The affidavit of plaintiff's counsel attached to the notice of motion, in so far as it purports to make any showing of good cause, states only the following:
‘ The instant case has been assigned Calendar Number 3321 and in order to properly prepare for trial the aforementioned papers and documents have been requested to be produced by the defendant for inspection and copying.
‘ Your deponent expects to prove that the vessel was unseaworthy and negligently navigated.’
Permission was granted plaintiff's attorney to submit additional arguments by letter and one, dated March 14, 1950, has been received and, though unsigned, has been considered. In it I find this statement: ‘ The plaintiff's attorney does not even know the number of persons from whom statements have been taken.’ This is surprising in view of defendant's answers, filed December 12, 1949, to plaintiff's interrogatories. The second answer gives the names of six persons who made written statements, and their addresses appear in crew list which was furnished as part of the answers. There is no showing that any attempt has been made by plaintiff's attorney to interview and get statements from these members of the crew, except a not very enlightening comment on argument, that only a few of the crew had responded to letters.
One further quotation from the unsigned letter will suffice: ‘ Unfortunately, the plaintiff is unable to maintain a large staff of investigators.’ This bit of information is undoubtedly true. Indeed, one would suppose that the lack of such staff is one of the reasons that impelled the plaintiff to retain counsel. If it is offered to explain to the court what attempts counsel, as distinguished from the plaintiff herself, has made to secure statements from the six persons whose names he has had since the twelfth of last December, it fails completely to do so.
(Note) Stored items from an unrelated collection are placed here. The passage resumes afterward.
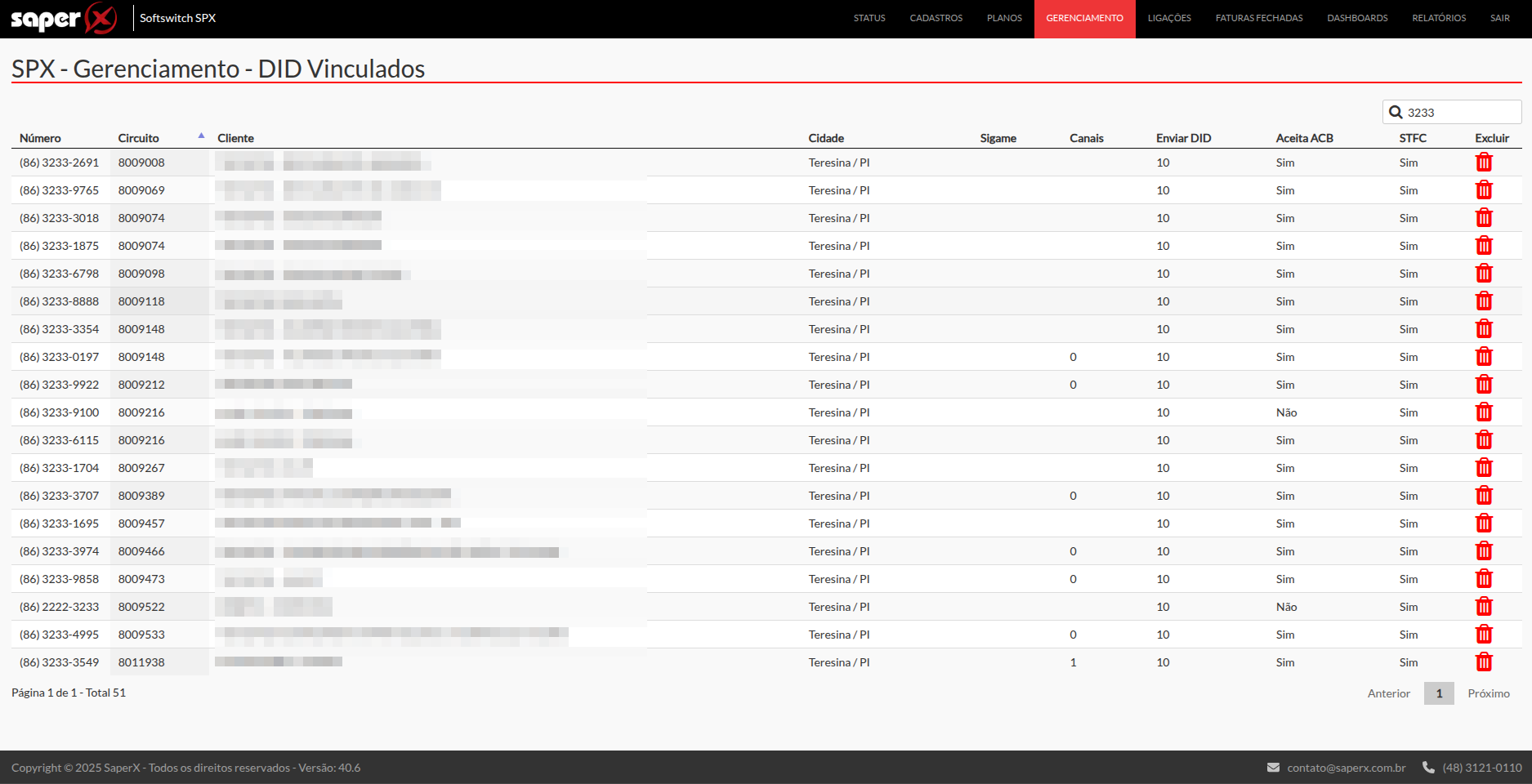This screenshot has width=1532, height=784.
Task: Click trash icon for (86) 2222-3233
Action: point(1484,607)
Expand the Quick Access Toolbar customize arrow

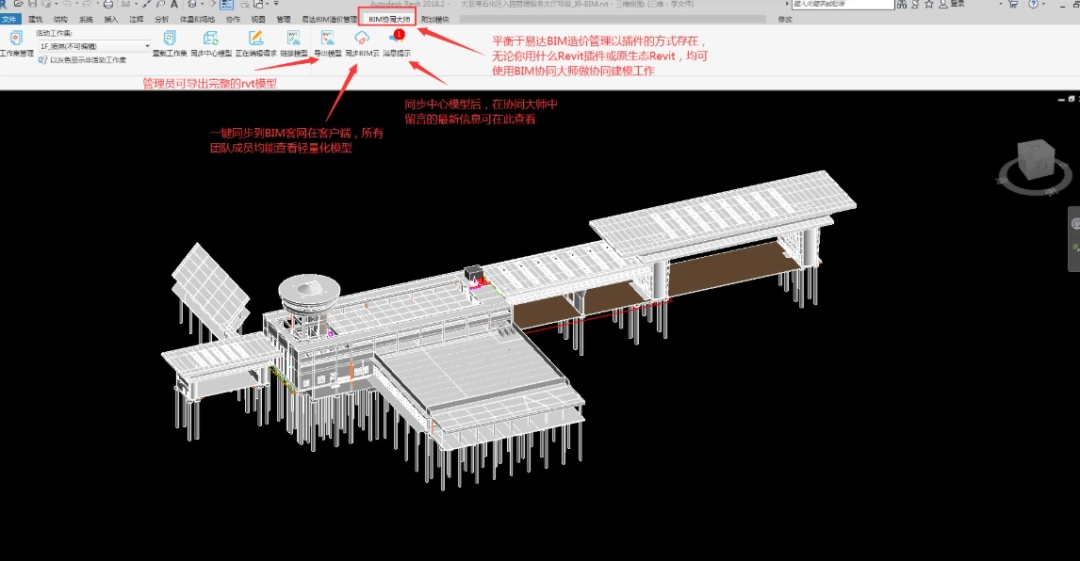click(275, 4)
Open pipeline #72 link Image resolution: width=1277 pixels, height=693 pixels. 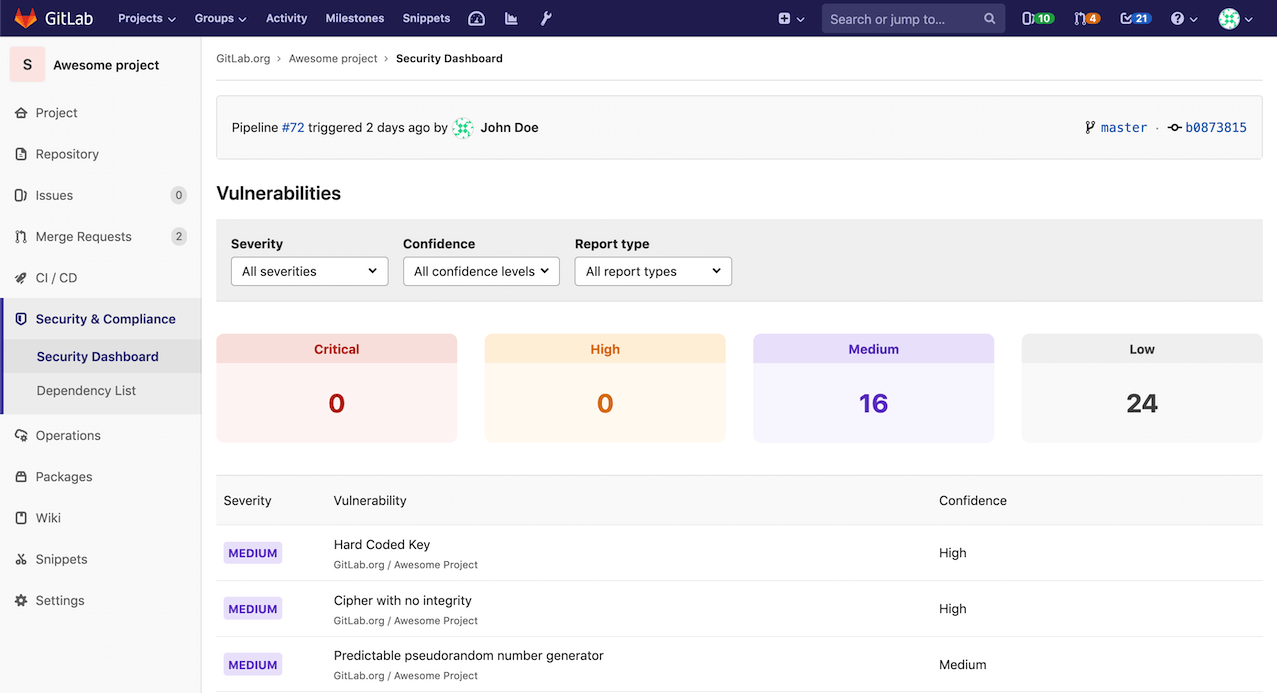click(293, 127)
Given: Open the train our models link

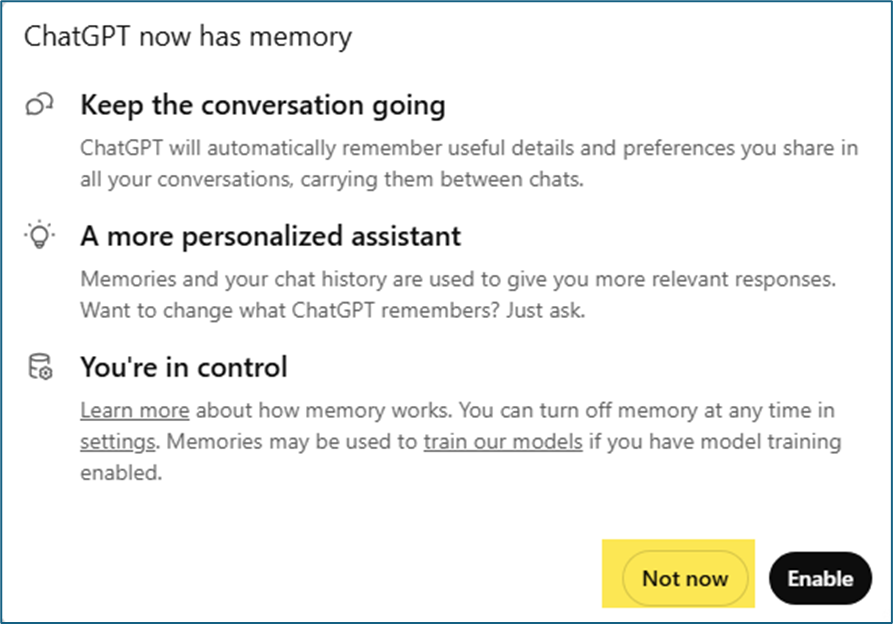Looking at the screenshot, I should point(503,441).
Accordingly, if the court were to look only to this letter and the affidavit for a showing of good cause, this motion would have to be denied.
However, the financial distress of the plaintiff, who is the widow of the deceased seaman, was deemed by Judge Knox sufficient to warrant preference in this case and he has put it down for trial on June 5 next. From what has been said above, the court fears that if the discovery is not granted the widow may either have to proceed to trial ill-prepared or lose her preference. This hard choice, it seems to the court, constitutes sufficient cause within the rule and the motion is therefore granted. Submit order.